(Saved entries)
────────────────────────────────────────
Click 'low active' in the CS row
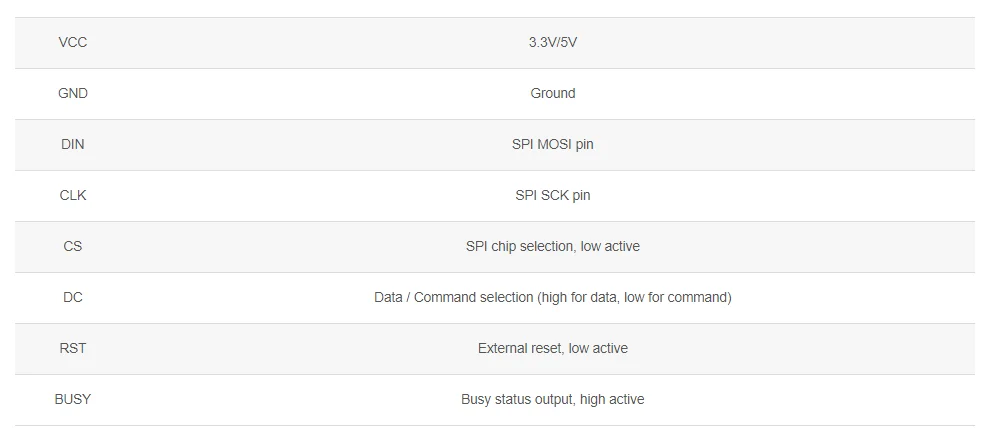 point(610,247)
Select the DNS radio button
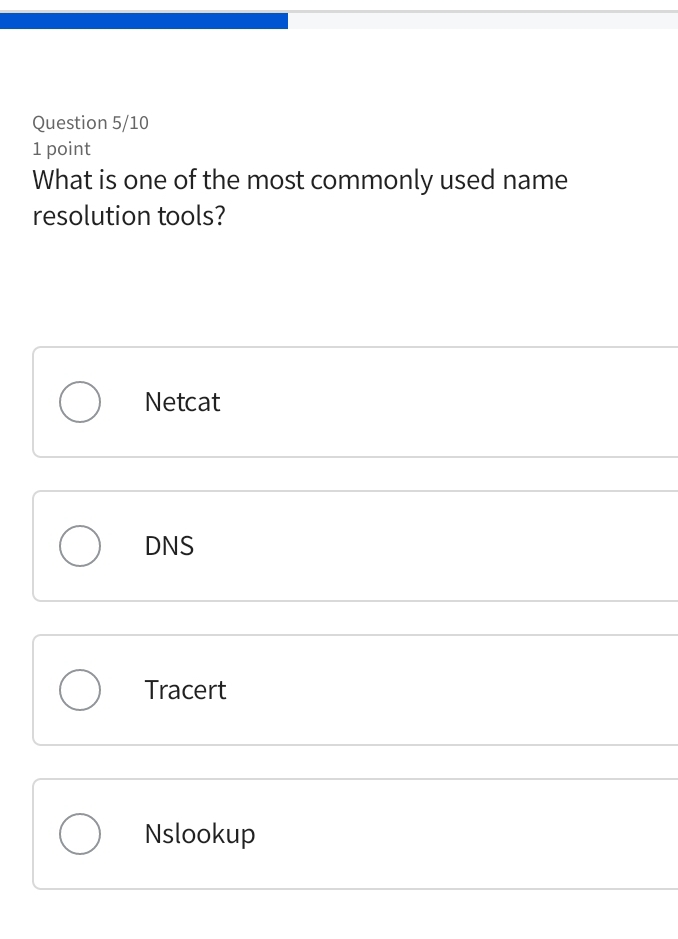The height and width of the screenshot is (939, 678). point(79,546)
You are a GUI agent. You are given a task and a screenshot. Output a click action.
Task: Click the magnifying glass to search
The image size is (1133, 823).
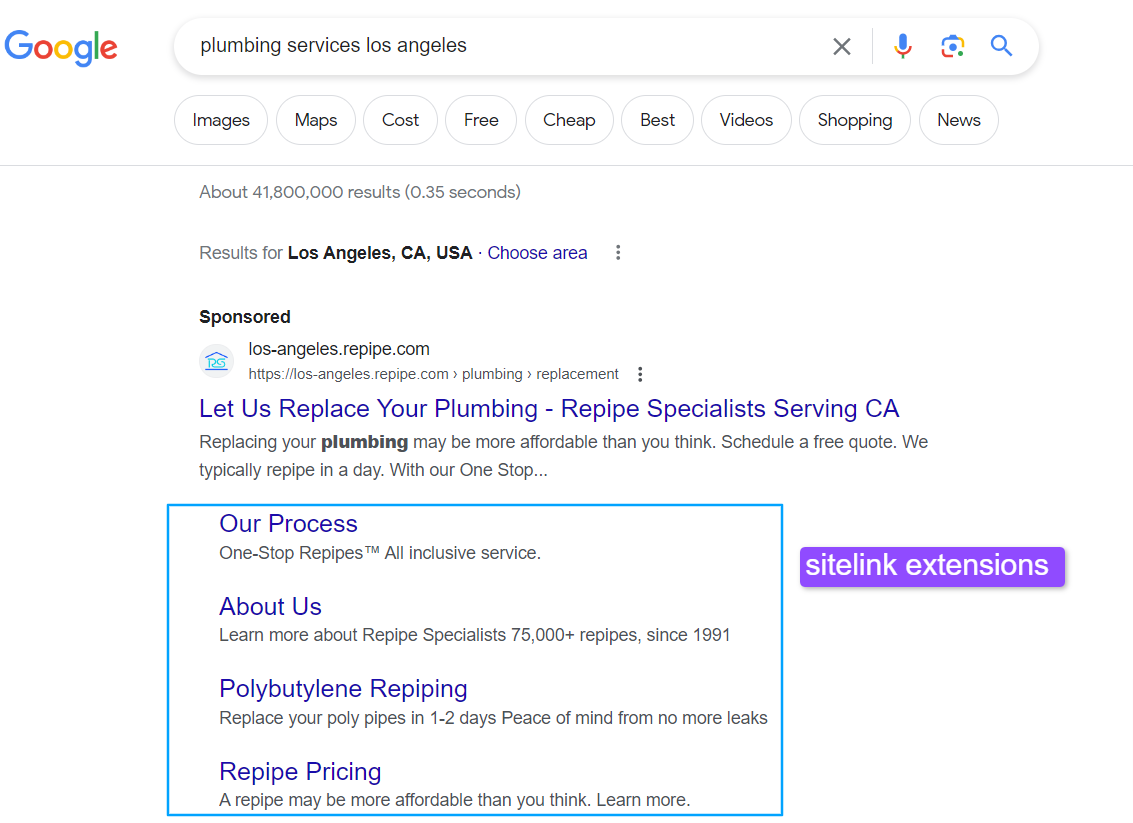click(x=1000, y=46)
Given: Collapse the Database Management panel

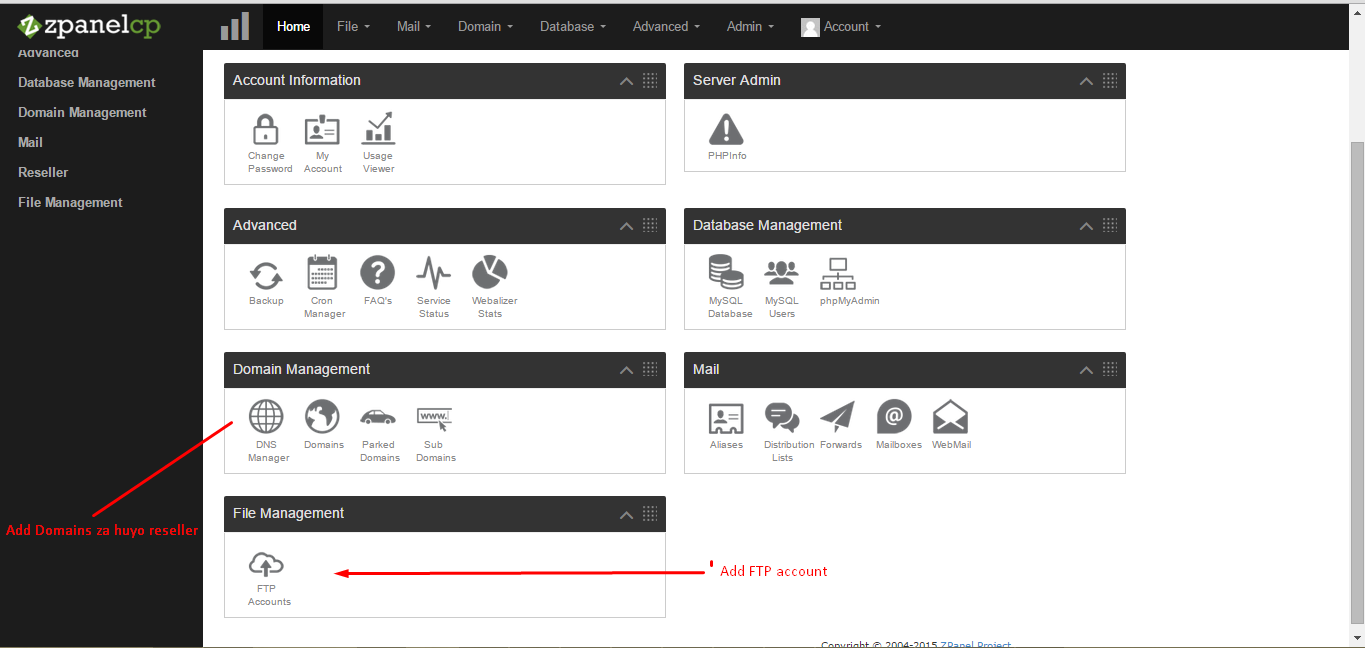Looking at the screenshot, I should (1086, 226).
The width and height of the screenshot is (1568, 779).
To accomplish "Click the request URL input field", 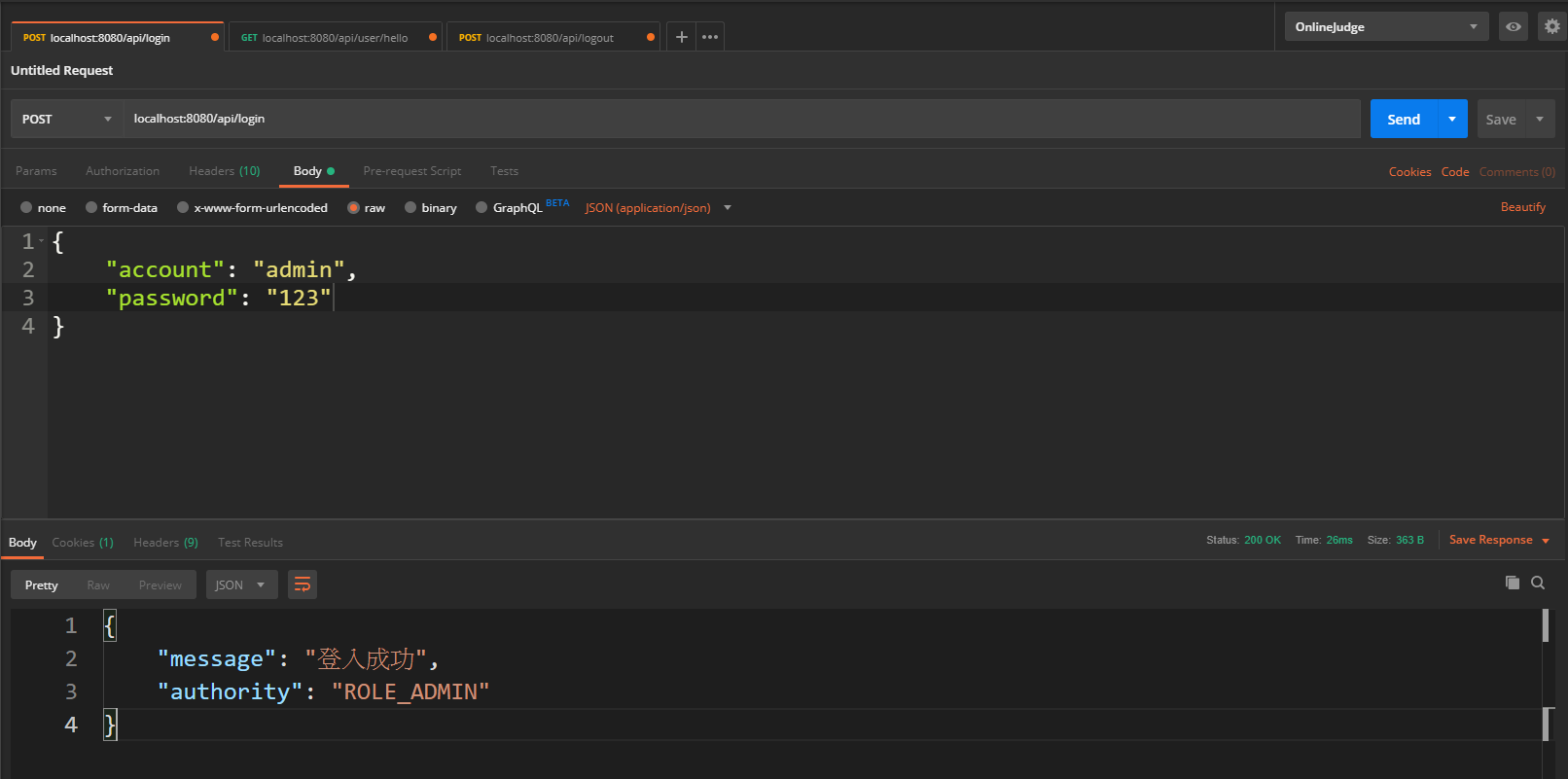I will (x=739, y=119).
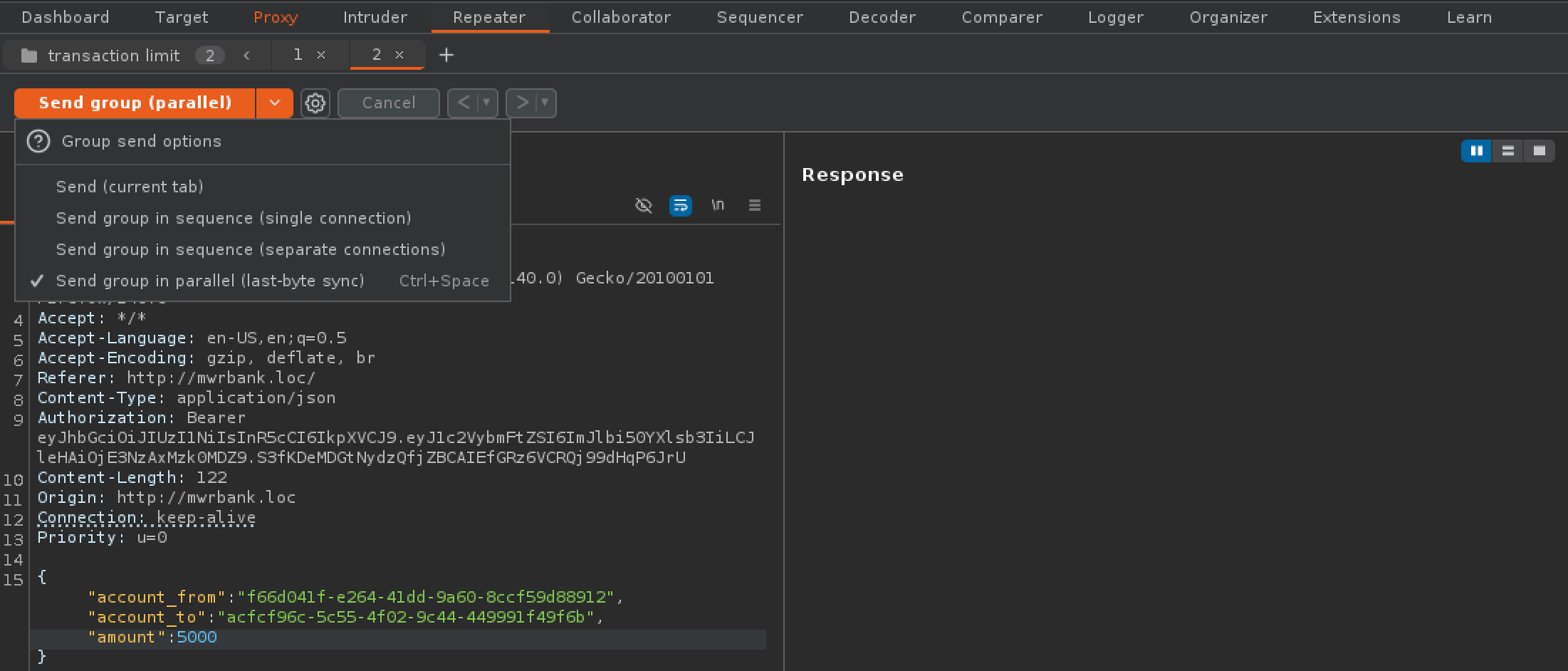Choose Send group in sequence (single connection)

coord(234,218)
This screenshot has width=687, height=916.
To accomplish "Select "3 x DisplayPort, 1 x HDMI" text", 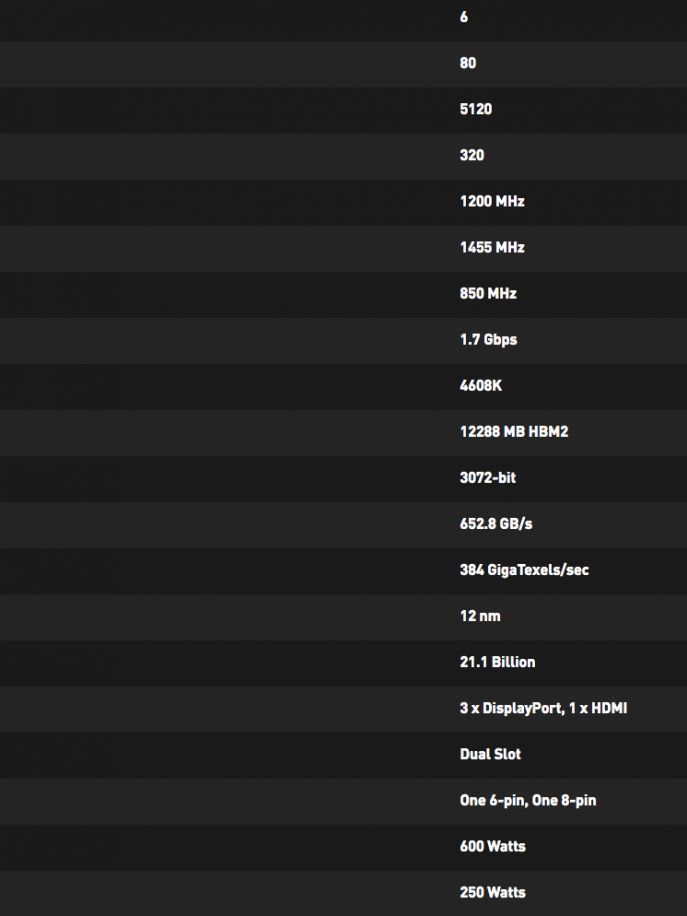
────────────────────────────────────────
● **GOAL OF THE EXERCISE**
Transcribe exactly, please, the lines between the start of the records above and the line holding "You are a GUI", counting both of those lines and omitting pictures.

● **WRITTEN RESPONSE**
Click 'low active' in the CS row
 point(610,247)
Select the DNS radio button
The height and width of the screenshot is (939, 678). point(79,546)
You are a GUI agent. You are given a task and a screenshot. Output a click action.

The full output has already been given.